Ali le renard, ou la conquête d'Alger (1830), roman historique et La conquête d'Alger.
De SALLE Eusèbe
Publié en 1832, Ali le Renard, ou la conquête d’Alger (1830) d’Eusèbe de Salle se présente comme un roman historique visant à relater et interpréter la prise d’Alger par les troupes françaises. L’auteur inscrit son œuvre dans l’actualité immédiate de l’expédition d’Afrique, qu’il considère comme un événement majeur appelant une mise en récit à la fois politique, militaire et morale.
Dans la préface, Eusèbe de Salle justifie le recours à la fiction. Il explique que les récits strictement historiques ou administratifs, déjà nombreux, ne suffisent pas à rendre compte de la complexité humaine de l’événement. Le roman permet, selon lui, d’explorer les caractères, les passions et les motivations des acteurs, tout en conservant une trame fondée sur des faits réels. Il revendique une position d’observateur impliqué, ayant recueilli des notes et des impressions durant l’expédition, mais transformées a posteriori par l’écriture littéraire.

◇ ◇ ◇

§ **VOS TÂCHES**:
**a.** Recopiez, dans le document source, le passage allant de « Ali le renard, ou la conquête d'Alger » jusqu'à « militaire et morale. ».
**b.** Relevez tous les adjectifs par lesquels le document source qualifie la mise en récit qu'appelle, selon l'auteur, l'expédition d'Afrique.
Les enregistrements qui suivent n'ont aucun lien avec le document source.

[Données d'ancrage par coordonnées en pixels]
◇ ◇ ◇

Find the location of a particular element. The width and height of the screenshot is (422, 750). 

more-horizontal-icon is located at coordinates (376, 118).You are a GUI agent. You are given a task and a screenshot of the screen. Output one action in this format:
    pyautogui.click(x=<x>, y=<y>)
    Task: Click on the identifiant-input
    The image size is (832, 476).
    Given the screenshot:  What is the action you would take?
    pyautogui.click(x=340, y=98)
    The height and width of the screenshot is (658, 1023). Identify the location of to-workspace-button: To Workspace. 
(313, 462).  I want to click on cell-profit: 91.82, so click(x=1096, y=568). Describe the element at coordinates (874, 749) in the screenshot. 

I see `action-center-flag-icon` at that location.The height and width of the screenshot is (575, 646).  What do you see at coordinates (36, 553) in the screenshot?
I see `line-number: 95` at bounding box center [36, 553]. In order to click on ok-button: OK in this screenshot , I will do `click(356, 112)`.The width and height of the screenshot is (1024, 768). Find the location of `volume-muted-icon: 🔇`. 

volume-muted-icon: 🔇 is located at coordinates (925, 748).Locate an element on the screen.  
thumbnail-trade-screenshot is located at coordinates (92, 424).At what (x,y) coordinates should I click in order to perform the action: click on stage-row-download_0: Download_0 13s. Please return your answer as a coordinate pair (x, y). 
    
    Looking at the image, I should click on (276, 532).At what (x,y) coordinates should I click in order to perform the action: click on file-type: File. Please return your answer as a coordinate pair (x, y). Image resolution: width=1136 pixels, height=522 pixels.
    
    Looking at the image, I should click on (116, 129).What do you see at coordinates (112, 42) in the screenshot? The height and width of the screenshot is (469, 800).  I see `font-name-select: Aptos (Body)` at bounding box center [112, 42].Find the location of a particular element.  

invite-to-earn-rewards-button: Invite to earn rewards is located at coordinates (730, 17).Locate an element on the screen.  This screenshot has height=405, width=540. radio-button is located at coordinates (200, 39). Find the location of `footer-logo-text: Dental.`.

◇ ◇ ◇

§ **RÉPONSES ATTENDUES**:
**a.**
Ali le renard, ou la conquête d'Alger (1830), roman historique et La conquête d'Alger.
De SALLE Eusèbe
Publié en 1832, Ali le Renard, ou la conquête d’Alger (1830) d’Eusèbe de Salle se présente comme un roman historique visant à relater et interpréter la prise d’Alger par les troupes françaises. L’auteur inscrit son œuvre dans l’actualité immédiate de l’expédition d’Afrique, qu’il considère comme un événement majeur appelant une mise en récit à la fois politique, militaire et morale.

**b.** politique, militaire, morale